I hated that he was right. I hated that even with the money settled, my life was still a bargaining chip. I looked at Wolfie as we navigated the crowded hallway. She was waving at a group of students—some were-kin with thick, fur-trimmed vests, others were witches with glowing charms hanging from their bags. She belonged here. She was the anchor I wanted, but she wasn't the one my father had chosen.
"So," Wolfie said, breaking into my thoughts. She nudged me with her elbow. "What's the 'City Boy' plan for the first day? Hide in the library? Brood behind a pillar? Or are you actually going to sit with me at the Assembly?"
I stopped in my tracks. "Sit with you?"
She stopped too, turning around and crossing her arms. She raised an eyebrow behind her glasses. "Yeah. It's a thing friends do. Unless you're too cool for the local girl."
"I... I just figured you'd want to sit with your own kind," I said, my voice dropping. I looked around at the other vampires in the hall. They were dressed in expensive, dark silks, looking down their noses at everyone. I was wearing a faded hoodie and jeans. I didn't fit with them, and I certainly didn't feel like I fit with a girl as vibrant as her.
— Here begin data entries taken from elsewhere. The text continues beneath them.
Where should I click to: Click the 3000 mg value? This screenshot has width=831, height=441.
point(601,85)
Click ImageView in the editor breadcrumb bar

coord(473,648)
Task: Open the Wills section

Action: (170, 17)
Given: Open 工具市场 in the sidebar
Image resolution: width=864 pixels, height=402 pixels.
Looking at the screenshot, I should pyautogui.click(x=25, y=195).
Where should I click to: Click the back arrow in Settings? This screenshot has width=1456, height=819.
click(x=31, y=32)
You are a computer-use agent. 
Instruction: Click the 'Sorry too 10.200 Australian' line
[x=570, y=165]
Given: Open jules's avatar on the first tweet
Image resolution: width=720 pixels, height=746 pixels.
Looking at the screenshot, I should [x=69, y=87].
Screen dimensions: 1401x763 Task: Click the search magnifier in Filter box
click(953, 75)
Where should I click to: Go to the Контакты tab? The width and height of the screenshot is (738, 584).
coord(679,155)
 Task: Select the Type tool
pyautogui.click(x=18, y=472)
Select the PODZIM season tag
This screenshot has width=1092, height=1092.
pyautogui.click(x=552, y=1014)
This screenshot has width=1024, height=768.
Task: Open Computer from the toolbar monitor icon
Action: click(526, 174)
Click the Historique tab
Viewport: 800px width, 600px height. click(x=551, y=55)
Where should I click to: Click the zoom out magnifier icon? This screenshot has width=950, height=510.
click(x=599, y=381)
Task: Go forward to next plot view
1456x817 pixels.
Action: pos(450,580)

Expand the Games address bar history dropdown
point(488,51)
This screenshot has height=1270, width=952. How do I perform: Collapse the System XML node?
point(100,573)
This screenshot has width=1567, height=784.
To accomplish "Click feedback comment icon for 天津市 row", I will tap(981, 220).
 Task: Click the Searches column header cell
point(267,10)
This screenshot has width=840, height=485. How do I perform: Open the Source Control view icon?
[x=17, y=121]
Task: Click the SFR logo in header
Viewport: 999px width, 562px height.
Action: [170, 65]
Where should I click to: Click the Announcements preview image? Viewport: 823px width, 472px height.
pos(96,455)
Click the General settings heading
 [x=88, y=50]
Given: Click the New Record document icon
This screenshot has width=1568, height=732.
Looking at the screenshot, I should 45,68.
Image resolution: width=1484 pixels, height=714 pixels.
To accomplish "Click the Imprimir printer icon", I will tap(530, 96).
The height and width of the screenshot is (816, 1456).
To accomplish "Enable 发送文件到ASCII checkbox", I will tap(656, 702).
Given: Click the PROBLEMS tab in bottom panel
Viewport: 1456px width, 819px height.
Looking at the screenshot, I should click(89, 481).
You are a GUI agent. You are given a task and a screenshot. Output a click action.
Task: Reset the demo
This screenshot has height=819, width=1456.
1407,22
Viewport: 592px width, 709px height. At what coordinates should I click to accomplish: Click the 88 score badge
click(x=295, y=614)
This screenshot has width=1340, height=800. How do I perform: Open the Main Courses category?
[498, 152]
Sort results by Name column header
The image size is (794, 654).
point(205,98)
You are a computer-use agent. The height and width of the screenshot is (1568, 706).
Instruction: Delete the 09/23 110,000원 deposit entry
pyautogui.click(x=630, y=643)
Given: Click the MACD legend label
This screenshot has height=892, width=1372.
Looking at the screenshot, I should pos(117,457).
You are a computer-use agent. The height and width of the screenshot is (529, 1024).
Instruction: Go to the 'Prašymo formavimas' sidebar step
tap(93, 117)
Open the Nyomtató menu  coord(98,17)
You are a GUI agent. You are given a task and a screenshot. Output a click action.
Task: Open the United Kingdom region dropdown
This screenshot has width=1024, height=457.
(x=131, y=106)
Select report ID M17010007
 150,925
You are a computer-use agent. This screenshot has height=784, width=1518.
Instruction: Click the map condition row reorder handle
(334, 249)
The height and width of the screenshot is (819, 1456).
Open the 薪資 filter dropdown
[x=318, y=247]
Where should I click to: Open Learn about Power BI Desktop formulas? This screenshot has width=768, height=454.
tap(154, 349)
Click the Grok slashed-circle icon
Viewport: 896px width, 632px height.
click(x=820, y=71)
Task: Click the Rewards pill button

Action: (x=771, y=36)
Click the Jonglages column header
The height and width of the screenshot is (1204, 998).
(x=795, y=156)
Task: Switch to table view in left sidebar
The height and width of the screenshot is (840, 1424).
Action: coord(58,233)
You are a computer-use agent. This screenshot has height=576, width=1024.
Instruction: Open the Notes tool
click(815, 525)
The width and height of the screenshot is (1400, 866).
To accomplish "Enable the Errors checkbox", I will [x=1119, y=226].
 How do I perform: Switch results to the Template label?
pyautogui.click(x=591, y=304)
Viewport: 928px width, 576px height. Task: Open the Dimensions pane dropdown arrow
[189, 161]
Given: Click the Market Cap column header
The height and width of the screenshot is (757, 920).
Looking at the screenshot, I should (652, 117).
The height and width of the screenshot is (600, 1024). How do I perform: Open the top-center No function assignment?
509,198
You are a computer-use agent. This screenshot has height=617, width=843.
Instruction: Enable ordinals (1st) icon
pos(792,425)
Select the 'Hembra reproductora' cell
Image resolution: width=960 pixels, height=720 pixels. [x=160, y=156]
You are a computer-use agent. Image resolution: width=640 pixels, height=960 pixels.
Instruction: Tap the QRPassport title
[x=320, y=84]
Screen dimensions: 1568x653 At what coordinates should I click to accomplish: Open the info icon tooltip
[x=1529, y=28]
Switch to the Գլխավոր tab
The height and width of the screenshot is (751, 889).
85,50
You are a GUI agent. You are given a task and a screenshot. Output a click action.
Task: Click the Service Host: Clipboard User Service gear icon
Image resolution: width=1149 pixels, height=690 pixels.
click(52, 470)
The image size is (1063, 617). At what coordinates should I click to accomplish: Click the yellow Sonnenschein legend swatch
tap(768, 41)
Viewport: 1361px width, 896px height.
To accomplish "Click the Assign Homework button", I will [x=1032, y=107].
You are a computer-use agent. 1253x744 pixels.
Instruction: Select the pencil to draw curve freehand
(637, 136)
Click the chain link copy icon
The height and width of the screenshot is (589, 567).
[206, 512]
Wolfie's expression softened. She stepped closer, and for a second, the bustling noise of the school seemed to fade into the background. "Drayan," she said quietly. "In this village, 'kinds' don't matter as much as people think. And honestly? I think you're more interesting than a whole coven of pure-bloods."
I felt a rush of warmth—not just from her proximity, but from her words. For someone who had felt invisible since losing my mother, her attention felt like a lifeline. But then, the shadow of the arranged marriage fell over me again. How could I sit with her? How could I start something when my future was already signed away in a contract?
"I can't," I whispered, the words tasting like ash.
Wolfie's smile didn't disappear, but her amber eyes flickered with a hint of confusion—and maybe a little hurt. "Can't? Or won't?"
"I just... I have things I have to deal with," I said, pulling away. I couldn't tell her. Not yet. I couldn't tell her that I was a vampire who had nothing left but a name, and that name now belonged to a girl I hadn't even met.
I turned and walked toward the back of the Assembly hall, finding a dark corner far away from the stage. I sat down, my heart feeling heavier than the debt we had just paid off. I watched Wolfie walk toward the front, where she was greeted by a tall, powerful-looking man who looked like he ran the village.
I didn't know then that the man was her father. And I didn't know that the "Stray" she was talking to was the very person her father had promised she would marry.